"You are absolutely fantastic," my mother would say to the telemarketer whose phone call had rudely interrupted dinner, "and I would leap at your wondrous dental plan if I felt my teeth were remotely worth saving." (Her teeth were fine.) But it was during intimate, candlelit gatherings that her charm reached its height. She would lower her voice to a near inaudible pitch, causing listeners to pull their chairs a few inches closer, as if they were being lured inside a gilded force field, even if my mother was merely asking people whether they knew that when lobsters lose a claw, it's gone for good.
From observing my parents and others, it became abundantly clear to me that charming people have an uncanny, almost architectural sense of harmony. They're able to pick out subtle energies in a room—the silences, hesitations, miscues, awkwardnesses—and if they perceive that something's wrong, or off, they'll step in to fill the missing beat. But it's not merely attending to others and drawing them out; it's also caring enough to remember what people say. (People often remarked that one of ex-president Bill Clinton's most famous political gifts was his remarkable memory for names, faces, and facts about people he'd met years earlier.)
Charm, I've discovered over the years, has little to do with background or social class—the Beatles and Cary Grant, for instance, were all from working-class English families—though sometimes it appears inseparable from breeding and good manners. There's an apocryphal story about Queen Elizabeth II and a dinner guest who, never having seen a finger bowl before, proceeded to drink from it. Without missing a beat, the queen immediately followed suit. Is that charming or what? As for the opposite of charm? Narcissism. People who talk about themselves incessantly. People with a stormy, heavy presence. People who don't notice, or who can't be bothered.
Charm, then, manages to be superaware but never conspicuously vigilant. It's airy but not shallow, warm but not fiery, clever but not snide. It's original, unexpected, seemingly improvisatory—well, at least until you overhear your hostess repeating the same enchanting story she's just regaled you with to the couple in the corner. Ultimately, charm has to do with something basic: a genuine desire to make other people feel their lives are interesting and worthy, even intriguing. Because of its indirection, and because women are typically trained to pick up on things more than men are, charm has always seemed to me more female than male, though men, of course, can be just as good at it as women. (Male charm, however, is sometimes associated with slyness, the sort of seductive ne'er-do-well legerdemain that coaxes women easily into bed—oops—or rooks them out of their last $50.)
Do charming people know they're charming? Yes, typically they've been told it enough times that they do. Does charm take effort? Yes, often it does, though over time it becomes a reflex. Can anybody be charming? The simple answer is that charm can't be taught; you're born with it or you're not. Which isn't to say that with practice you can't learn how to simulate hyperattentiveness or adopt an easy manner. But you can't really learn to be witty. Or light. And most people can't be bothered to pretend to care if they don't.
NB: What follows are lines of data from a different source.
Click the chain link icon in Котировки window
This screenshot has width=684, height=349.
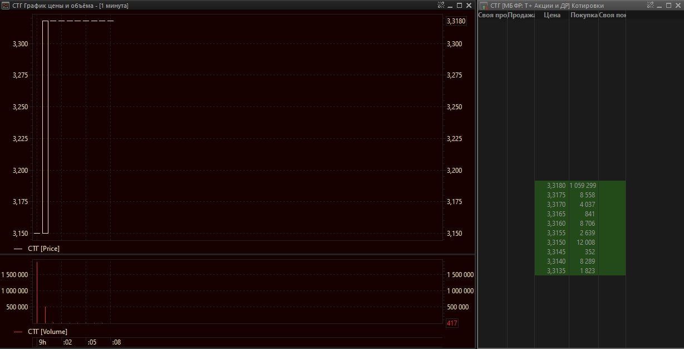(x=650, y=5)
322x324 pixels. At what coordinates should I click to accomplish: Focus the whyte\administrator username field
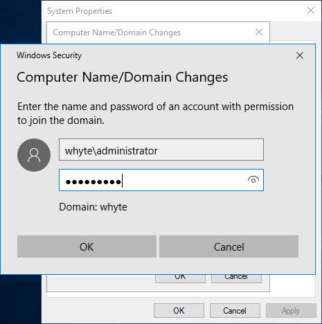click(161, 150)
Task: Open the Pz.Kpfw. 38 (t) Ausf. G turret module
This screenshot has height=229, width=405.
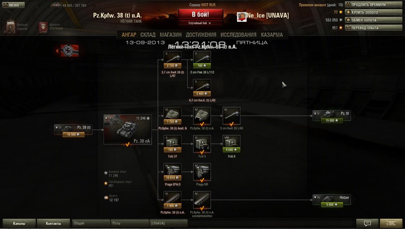Action: (x=172, y=116)
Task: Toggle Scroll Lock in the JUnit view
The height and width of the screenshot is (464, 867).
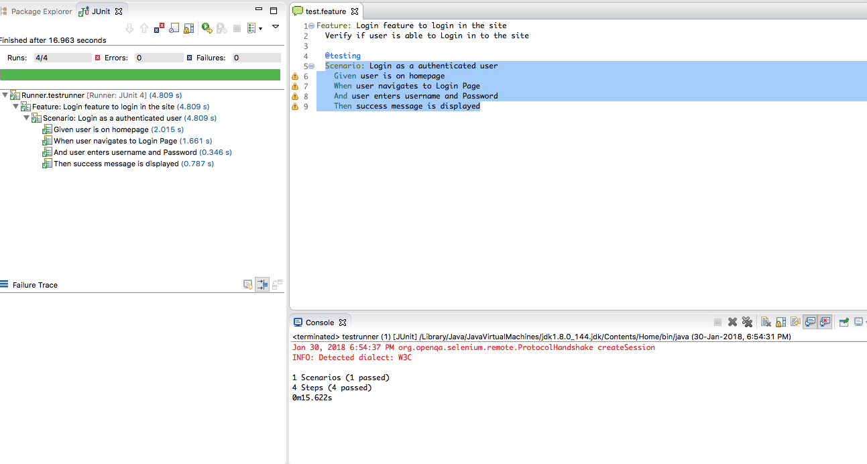Action: [189, 27]
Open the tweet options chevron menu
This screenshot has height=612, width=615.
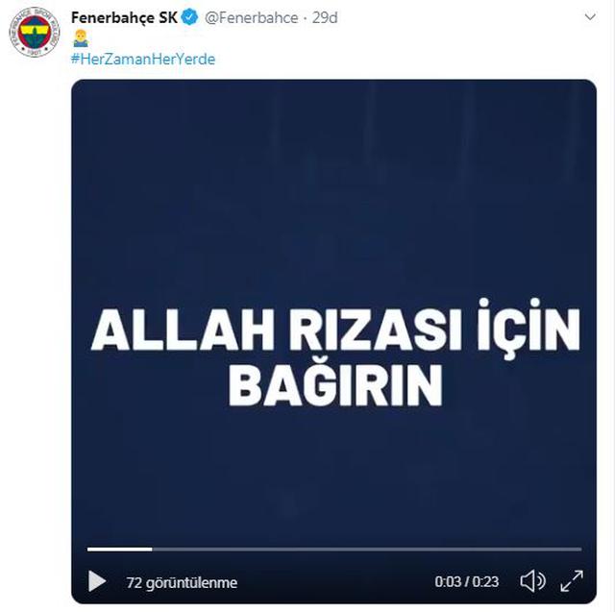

A few months ago, I rented and rescreened the 1951 film version of Tennessee Williams's A Streetcar Named Desire. There's a famous scene toward the end in which Blanche DuBois's suitor, Mitch, rips the paper lantern off a lightbulb and accuses Blanche of deceiving him with "malarkey." In a way, he's also forcing charm to confront the wear and tear of its own incandescence. "Get real," Mitch seems to be saying.
So what, I wondered as I watched, if charm is only an embroidery on the burlap of life? So what if, compared to curing cancer or obliterating starvation, charm ranks fairly low? So what if charm's innocent ambition is only to bring some joy to a scary, harried world? Though I knew how it all turns out, I found myself rooting for Blanche all the way.